Desterritorialização e perda dos sonhos

Artigo de Arísio Antonio Fonseca Junior, Maria Lúcia Santos Fernandes e Gabrielle Luz

Des-ter-ri-to-ri-a-li-za-ção. Que palavra mais difícil! Pois é, podemos simplificar dizendo que se trata do nome que damos para a ação de saída forçada de pessoas do território em que elas se reconhecem como sendo pertencentes. Isso lembra algo? Bom, quando houve o rompimento da barragem da Mina Córrego-Feijão, diversas famílias precisaram “sair”, não falamos só de sair de casa por questão de algum risco físico à vida, mas também de se verem obrigados a sair da comunidade em que elas viviam e plantaram sonhos, porque perdeu-se o sentido de estar ali. 
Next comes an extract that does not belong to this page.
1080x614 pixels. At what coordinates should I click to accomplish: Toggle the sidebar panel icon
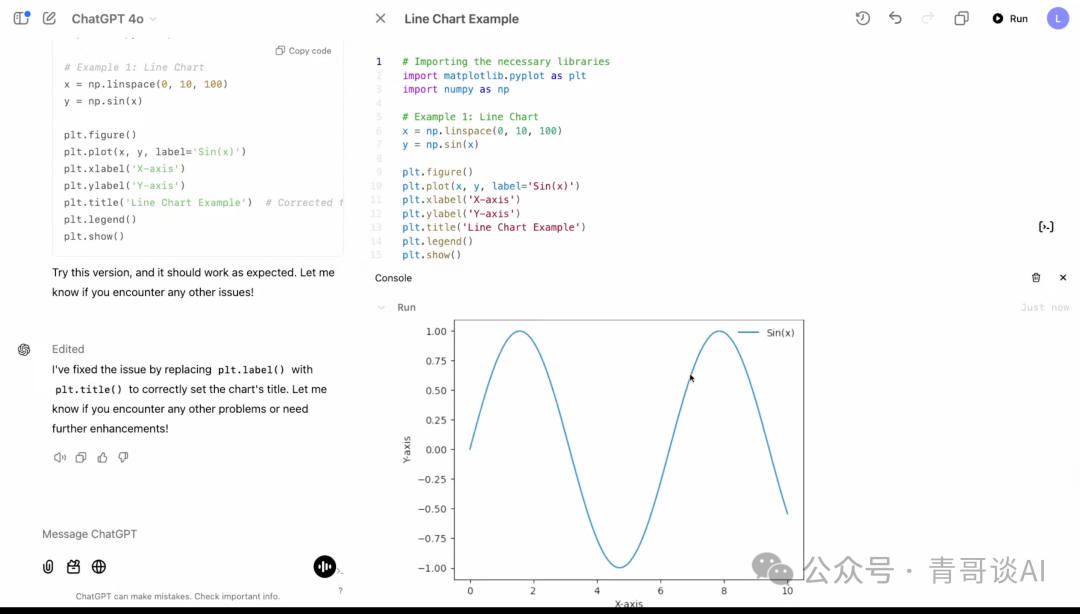coord(21,18)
Muitas pessoas escolheram viver à margem do Rio Paraopeba, porque ali era o lugar em que teriam tudo – ou quase tudo – de que precisam: água para o lazer, para a irrigação, para os animais; espaço para construir suas casas, para estabelecer o refúgio do dia-a-dia atribulado da cidade grande, para desfrutar a aposentadoria após longos anos de trabalho; tempo para estabelecer uma rotina mais adaptada aos ciclos da natureza, para desenvolver suas atividades de trabalho com tranquilidade, para fortalecer os laços familiares com base em filosofias diversas. 
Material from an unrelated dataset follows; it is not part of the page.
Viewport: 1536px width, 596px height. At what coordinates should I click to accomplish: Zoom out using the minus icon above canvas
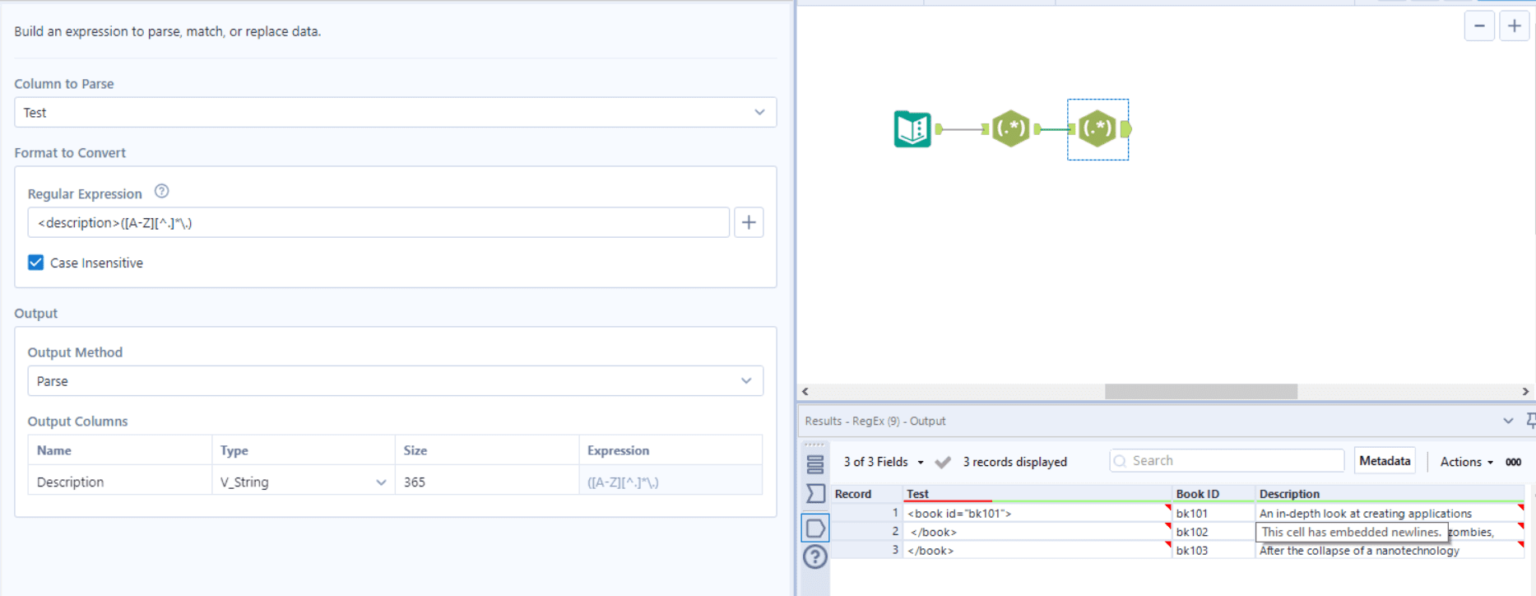pyautogui.click(x=1479, y=25)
Foto: Daniela Paoliello/Instituto Guaicuy

A opção por morar em comunidades próximas ao Rio pode ter surgido da vontade de se reconectar à natureza, do desejo de ter o cantinho calmo, da passagem da forma de vida entre gerações de uma mesma família, ou até mesmo por status social. Qualquer que seja o caso, o impacto do rompimento da barragem e a poluição das águas provocaram em muitas pessoas a necessidade de se deslocarem de onde viviam e investiram suas economias, seja para buscar um lugar mais seguro para viver, seja para encontrar trabalho ou emprego, seja para poder recuperar o mínimo de dignidade para elas e suas famílias. Todos foram afetados, desde as pequenas propriedades rurais, perpassando condomínios, até chegar às cidades.  E, o que é tão ruim quanto a necessidade, esses eventos obrigaram as pessoas a fazer uma outra escolha, mais trágica e dolorosa, de saírem dos lugares onde pretendiam ter a experiência de seus sonhos. Por vezes, separações na família foram inevitáveis e a juventude precisou migrar para sobreviver. 
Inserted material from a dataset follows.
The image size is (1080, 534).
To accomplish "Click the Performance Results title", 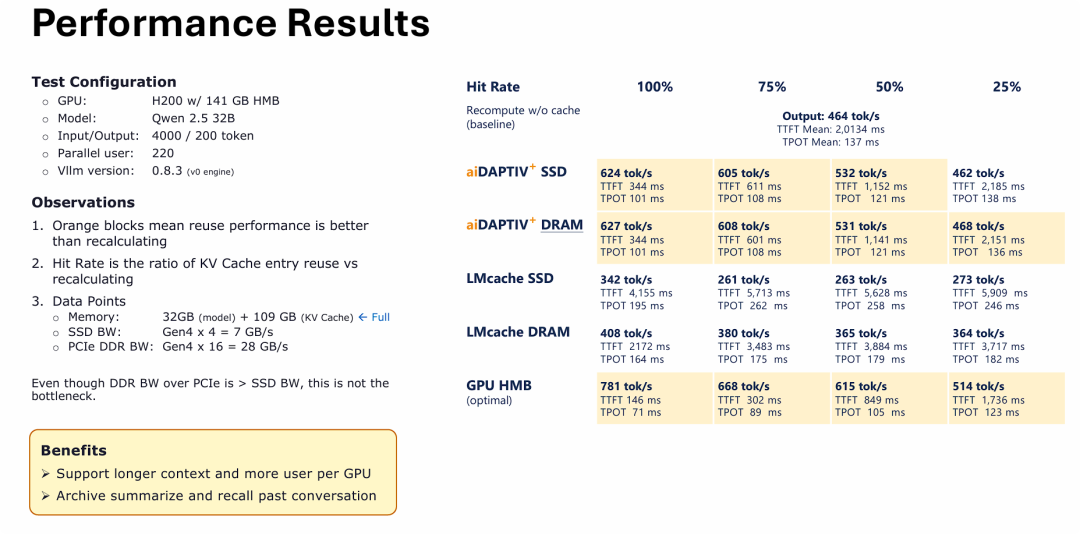I will point(231,24).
Algumas pessoas com as quais o Guaicuy conversou deixam muito clara essa situação após o rompimento:

“Eu, minha esposa, filha e neta ficávamos lá. Afastamos de lá porque não tem mais a água de beber. Eu tive que correr para outros lados porque eu não tenho como ficar lá sem água (…) Eu ficava uns dias na cidade trabalhando e ia para a roça. Tive que mudar minha vida, ficar na cidade, ir mudando para a cidade” (Morador/a, DRP Baú, 30.07.2020).

“Eu não quero vender minha casa, sou aposentado, vou fazer o que em Belo Horizonte? Eu quero ficar é aqui!” (Morador/a, Relatório de Trabalho de Campo, Cachoeira do Choro, 30.07.2020).

Desterritorialização. Essa difícil palavra significa muita coisa: famílias que se separam, filhos longe dos pais, relações de amizade que se distanciam, produções culturais que são afetadas, comunidades que se esvaziam, economias que perdem vigor, sonhos que se frustram. E tudo isso porque o Rio foi poluído. O sonho realizado, desencantou.